| TASK BRIEF |
Your answer should contain each record from the listing, repeated exactly.
---------- RECORD EXCERPTS ----------
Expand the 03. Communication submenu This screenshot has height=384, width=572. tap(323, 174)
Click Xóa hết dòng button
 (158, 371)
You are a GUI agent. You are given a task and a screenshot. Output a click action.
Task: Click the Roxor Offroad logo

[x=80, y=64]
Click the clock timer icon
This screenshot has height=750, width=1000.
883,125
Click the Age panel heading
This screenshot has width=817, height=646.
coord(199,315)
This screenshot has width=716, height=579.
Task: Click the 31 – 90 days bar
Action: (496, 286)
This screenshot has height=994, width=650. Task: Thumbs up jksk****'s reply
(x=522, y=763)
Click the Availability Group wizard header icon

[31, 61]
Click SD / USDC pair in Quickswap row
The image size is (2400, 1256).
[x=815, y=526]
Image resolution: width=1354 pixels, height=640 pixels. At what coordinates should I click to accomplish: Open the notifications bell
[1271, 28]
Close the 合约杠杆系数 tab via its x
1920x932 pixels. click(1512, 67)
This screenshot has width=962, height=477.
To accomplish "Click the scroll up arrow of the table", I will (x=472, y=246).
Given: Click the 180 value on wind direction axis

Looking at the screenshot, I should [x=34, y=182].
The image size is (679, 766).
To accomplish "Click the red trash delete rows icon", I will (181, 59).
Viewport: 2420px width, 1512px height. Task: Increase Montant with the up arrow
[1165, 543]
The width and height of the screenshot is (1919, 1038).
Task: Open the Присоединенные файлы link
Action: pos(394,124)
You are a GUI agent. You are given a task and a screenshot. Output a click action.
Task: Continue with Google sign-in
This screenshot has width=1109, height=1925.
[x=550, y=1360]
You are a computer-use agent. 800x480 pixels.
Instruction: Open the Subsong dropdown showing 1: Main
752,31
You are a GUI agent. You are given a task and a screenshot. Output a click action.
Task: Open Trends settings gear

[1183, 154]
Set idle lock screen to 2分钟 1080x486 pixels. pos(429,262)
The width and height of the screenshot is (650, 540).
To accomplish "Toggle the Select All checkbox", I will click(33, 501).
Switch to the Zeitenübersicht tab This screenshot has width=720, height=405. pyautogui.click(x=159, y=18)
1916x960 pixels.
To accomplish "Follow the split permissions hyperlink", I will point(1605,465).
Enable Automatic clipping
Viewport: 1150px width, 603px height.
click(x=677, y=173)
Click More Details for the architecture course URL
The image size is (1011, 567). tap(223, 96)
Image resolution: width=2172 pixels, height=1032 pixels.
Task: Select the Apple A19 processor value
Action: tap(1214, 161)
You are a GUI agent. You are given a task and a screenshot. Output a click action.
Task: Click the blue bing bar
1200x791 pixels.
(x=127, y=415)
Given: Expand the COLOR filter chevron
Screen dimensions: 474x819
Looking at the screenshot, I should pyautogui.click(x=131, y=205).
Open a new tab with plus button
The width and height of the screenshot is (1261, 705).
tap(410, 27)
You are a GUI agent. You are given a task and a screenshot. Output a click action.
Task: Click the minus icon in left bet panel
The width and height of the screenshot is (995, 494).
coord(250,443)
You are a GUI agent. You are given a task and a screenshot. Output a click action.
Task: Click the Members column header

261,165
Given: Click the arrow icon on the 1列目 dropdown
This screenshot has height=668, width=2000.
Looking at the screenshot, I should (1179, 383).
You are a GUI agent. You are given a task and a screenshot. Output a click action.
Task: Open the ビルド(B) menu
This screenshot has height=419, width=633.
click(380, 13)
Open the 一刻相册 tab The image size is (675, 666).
----------
| TASK RESPONSE |
Expand the 03. Communication submenu This screenshot has height=384, width=572. tap(323, 174)
Click Xóa hết dòng button
 (158, 371)
You are a GUI agent. You are given a task and a screenshot. Output a click action.
Task: Click the Roxor Offroad logo

[x=80, y=64]
Click the clock timer icon
This screenshot has height=750, width=1000.
883,125
Click the Age panel heading
This screenshot has width=817, height=646.
coord(199,315)
This screenshot has width=716, height=579.
Task: Click the 31 – 90 days bar
Action: (496, 286)
This screenshot has height=994, width=650. Task: Thumbs up jksk****'s reply
(x=522, y=763)
Click the Availability Group wizard header icon

[31, 61]
Click SD / USDC pair in Quickswap row
The image size is (2400, 1256).
[x=815, y=526]
Image resolution: width=1354 pixels, height=640 pixels. At what coordinates should I click to accomplish: Open the notifications bell
[1271, 28]
Close the 合约杠杆系数 tab via its x
1920x932 pixels. click(1512, 67)
This screenshot has width=962, height=477.
To accomplish "Click the scroll up arrow of the table", I will (x=472, y=246).
Given: Click the 180 value on wind direction axis

Looking at the screenshot, I should [x=34, y=182].
The image size is (679, 766).
To accomplish "Click the red trash delete rows icon", I will (181, 59).
Viewport: 2420px width, 1512px height. Task: Increase Montant with the up arrow
[1165, 543]
The width and height of the screenshot is (1919, 1038).
Task: Open the Присоединенные файлы link
Action: pos(394,124)
You are a GUI agent. You are given a task and a screenshot. Output a click action.
Task: Continue with Google sign-in
This screenshot has width=1109, height=1925.
[x=550, y=1360]
You are a computer-use agent. 800x480 pixels.
Instruction: Open the Subsong dropdown showing 1: Main
752,31
You are a GUI agent. You are given a task and a screenshot. Output a click action.
Task: Open Trends settings gear

[1183, 154]
Set idle lock screen to 2分钟 1080x486 pixels. pos(429,262)
The width and height of the screenshot is (650, 540).
To accomplish "Toggle the Select All checkbox", I will click(33, 501).
Switch to the Zeitenübersicht tab This screenshot has width=720, height=405. pyautogui.click(x=159, y=18)
1916x960 pixels.
To accomplish "Follow the split permissions hyperlink", I will point(1605,465).
Enable Automatic clipping
Viewport: 1150px width, 603px height.
click(x=677, y=173)
Click More Details for the architecture course URL
The image size is (1011, 567). tap(223, 96)
Image resolution: width=2172 pixels, height=1032 pixels.
Task: Select the Apple A19 processor value
Action: tap(1214, 161)
You are a GUI agent. You are given a task and a screenshot. Output a click action.
Task: Click the blue bing bar
1200x791 pixels.
(x=127, y=415)
Given: Expand the COLOR filter chevron
Screen dimensions: 474x819
Looking at the screenshot, I should pyautogui.click(x=131, y=205).
Open a new tab with plus button
The width and height of the screenshot is (1261, 705).
tap(410, 27)
You are a GUI agent. You are given a task and a screenshot. Output a click action.
Task: Click the minus icon in left bet panel
The width and height of the screenshot is (995, 494).
coord(250,443)
You are a GUI agent. You are given a task and a screenshot. Output a click action.
Task: Click the Members column header

261,165
Given: Click the arrow icon on the 1列目 dropdown
This screenshot has height=668, width=2000.
Looking at the screenshot, I should (1179, 383).
You are a GUI agent. You are given a task and a screenshot. Output a click action.
Task: Open the ビルド(B) menu
This screenshot has height=419, width=633.
click(380, 13)
Open the 一刻相册 tab The image size is (675, 666).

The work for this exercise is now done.